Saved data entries

--*--

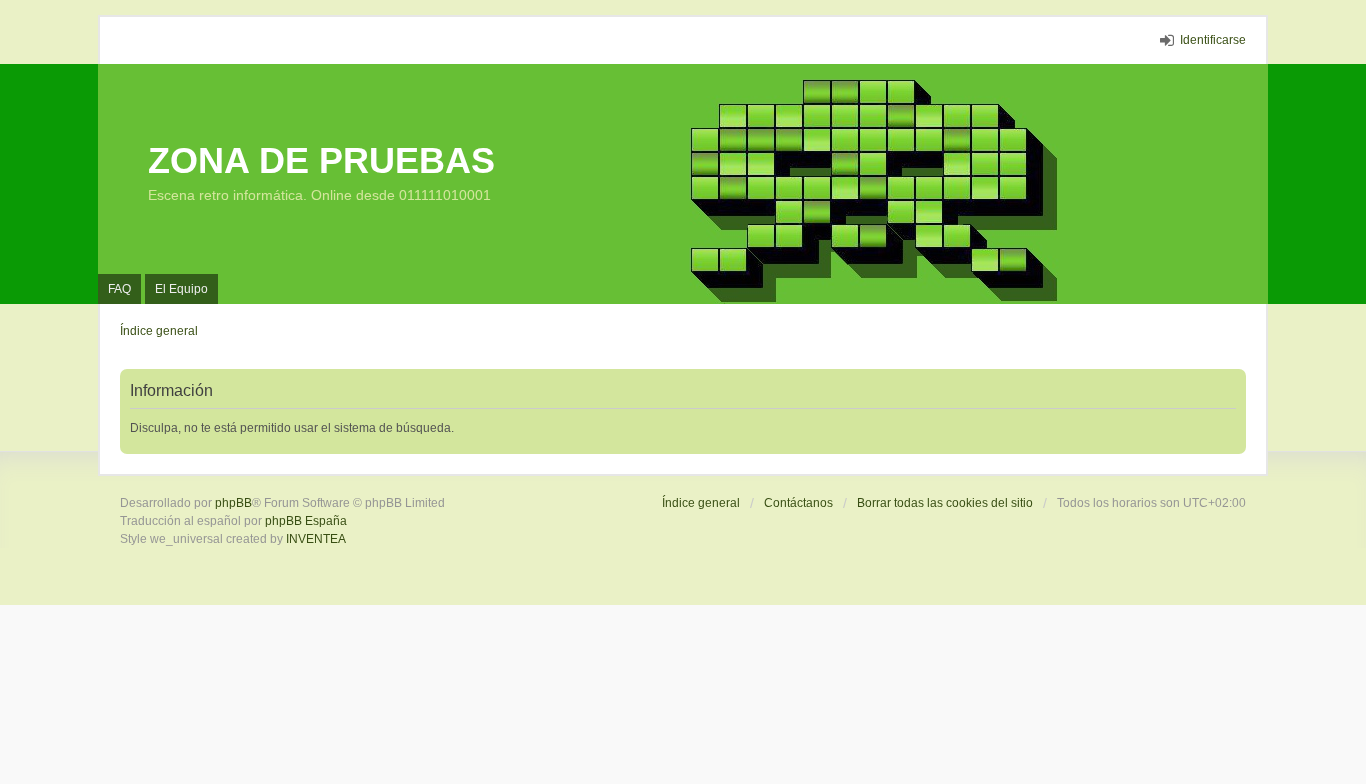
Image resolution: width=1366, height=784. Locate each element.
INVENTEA (316, 539)
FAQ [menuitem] (119, 289)
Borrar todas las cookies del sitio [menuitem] (945, 503)
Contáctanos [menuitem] (798, 503)
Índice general (701, 503)
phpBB (233, 503)
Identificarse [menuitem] (1213, 40)
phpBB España (306, 521)
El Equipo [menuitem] (181, 289)
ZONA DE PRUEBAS (321, 160)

--*--

**Directions:** Which lines run from the one containing "Contáctanos [menuitem] (798, 503)" to the end of the records? Transcribe exactly those, both ends included.

**Exercise output:**
Contáctanos [menuitem] (798, 503)
Índice general (701, 503)
phpBB (233, 503)
Identificarse [menuitem] (1213, 40)
phpBB España (306, 521)
El Equipo [menuitem] (181, 289)
ZONA DE PRUEBAS (321, 160)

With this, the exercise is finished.